[AR] Re: magnetic apogee sensor

  • From: Paul Mueller <paul.mueller.iii@xxxxxxxxx>
  • To: arocket@xxxxxxxxxxxxx
  • Date: Wed, 22 Jul 2015 16:44:07 -0600

A mechanical sensor can detect apogee by detecting the near-zero g
condition there. In a nominal rocket flight, you start at +1 g on the pad,
+multiple gs during burn, then a rapid switch to multiple negative gs at
burnout ("the train wreck"), and then those negative gs bleed down as you
approach apogee and velocity (and drag) drop to near zero. Dan Pollino's
mechanical apogee sensor (described in his books on PVC rockets) used an
ingenious (IMHO) method to do this.

A tilt sensor is a harder problem and I'm glad to see a commercial
magnetometer-based sensor is now available again. I'll be buying a few to
play with.

Seems like it should be theoretically easy to have a gimbaled vertical gyro
in your rocket, "cage" it before launch to prevent drift, then release the
caging at liftoff and monitor its position relative to the rocket body (the
gyro should maintain its original orientation in inertial space). I haven't
tried to build such a thing, and was trying to see if there are any
MEMS-type gyros but they all seem to be rate gyros--they give you an
angular rate output instead of an angle measurement. Any ideas?

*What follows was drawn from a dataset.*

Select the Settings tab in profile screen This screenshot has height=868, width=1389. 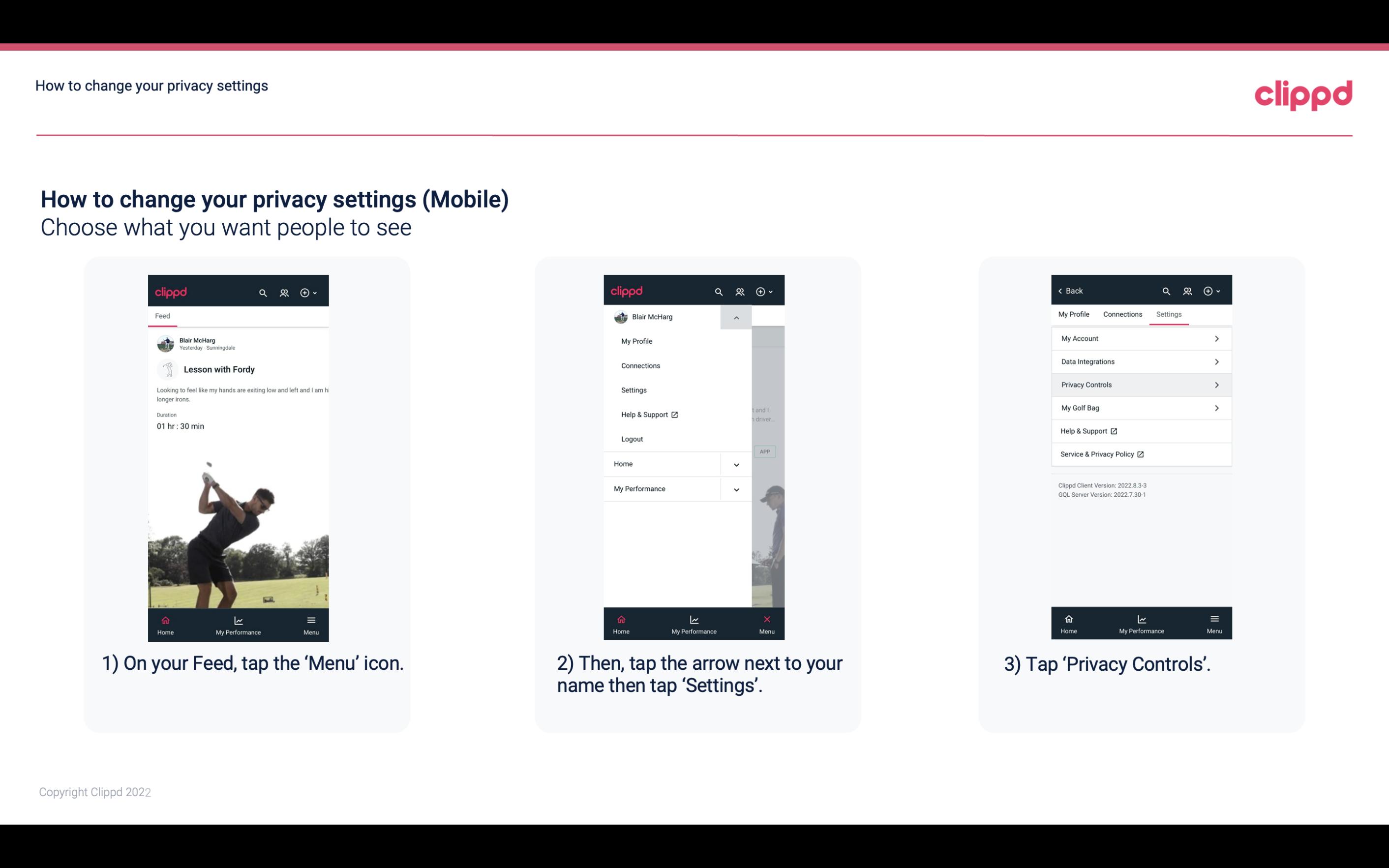[x=1168, y=314]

Can we borrow anything from quadcopters? Do they have full IMUs or
something simpler to maintain level? Or is it gravity-based and not
applicable to rockets?

On Wed, Jul 22, 2015 at 10:31 AM, Redacted sender JMKrell@xxxxxxx for DMARC
<dmarc-noreply@xxxxxxxxxxxxx> wrote:

The caged ball tilt sensor does have some limitations that we have seen
in the past.

1. High roll rates during motor burn.
2. Vertical flights with backslider stall.
3. <60 degree arc trajectories.

These conditions reduce the reliability of the sensor. Multiple balls have
been used to improve reliability, but this increases the burn out roll rate
issue.

Secondary cage and release systems have been suggested to
improve reliability. I have no data on these actually being tested.
Increased mechanical complexity should reduce the overall reliability. I've
not seen a solution to the high roll rate issue with a mechanical sensor.

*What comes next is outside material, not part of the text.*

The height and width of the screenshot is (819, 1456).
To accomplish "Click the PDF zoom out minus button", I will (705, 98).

A single integrated accelerometer also has limitations. The best solution
is an IMU for apogee detection, but combinations of accelerometer/barometer
or accelerometer/gyro have a higher reliability than any single sensor. I
use an accelerometer/barometer combination.

Krell


In a message dated 7/22/2015 2:18:18 A.M. Pacific Daylight Time,
johndom@xxxxxxxxx writes:

R. Dickinson wrote on 220715

Rick_the fact is, the metal ball switch concept as an apogee detector
appeared interesting when I saw it flight tested & deploying a chute on
YouTube. It is not like the mercury switch which has its contacts in the
top of a tube and like you say fires at burnout when the metal blob goes up
and hits them. It is a little more complicated. Mercury switches have been
used for second stage ignition, not for apogee detection in rudimentary
rocketry.

The ball contacts are not at the end of the tube cage like in the mercury
switch but at the end of V-shaped ball collector gaps perpendicular to the
tube, typically 4 gaps. In which the ball is supposed to roll over at the
moment the rocket tilts or tumbles at apogee. It is a tilt detector.
I intend to verify the tilt option and also test some modern complicated
IC SMD prints which may have drawbacks as well I suppose. I'll let you know.

JD

-----Original Message-----
From: arocket-bounce@xxxxxxxxxxxxx [mailto:arocket-bounce@xxxxxxxxxxxxx]
On Behalf Of Rick Dickinson
Sent: woensdag 22 juli 2015 4:45
To: arocket@xxxxxxxxxxxxx
Subject: [AR] Re: magnetic apogee sensor

John,

Do NOT use any sort of purely mechanical tilt sensor. They WILL NOT and
CAN NOT work, due to basic physics.
The rocket is in free fall, modified by the forces acting upon it. First
force is the thrust of the motor. Second force is drag, which is in the
opposite direction of the thrust. Gravity is already taken into account by
it being in free fall. At burnout, the thrust drops off, and is exceeded by
the force of drag, causing anything not strapped down to float forward.
Your mechanical contraption can sense burnout, but not apogee.
If the rocket flies a ballistic trajectory, and the fins do their job,
keeping the rocket facing in the direction of travel, there is no sideways
force acting on the ball (or at least none that isn't swamped my minor wind
buffeting during flight), so you can't use sideways motion of the ball (or
pendulum, or whatever) to detect apogee.
An accelerometer-based deployment device uses numerical integration of
acceleration values to determine velocity, and goes when calculated
velocity drops to zero.
Any mechanical pendulum or ball and cage or similar device can only detect
instantaneous acceleration. It can't integrate over time to determine when
velocity has dropped to zero.
It will fire at burnout, not at apogee.

Cheers,

Rick Dickinson

On July 18, 2015 10:11:02 AM PDT, John Dom <johndom@xxxxxxxxx> wrote:

So far the only cheap real time apogee actuators I came across are
ingenious metal ball or micro ball tilt sensors. No µprocessor fuss
required. If they are reliable I still have to find out next month or
so.

jd

--
Sent from my Android device with K-9 Mail. Please excuse my brevity.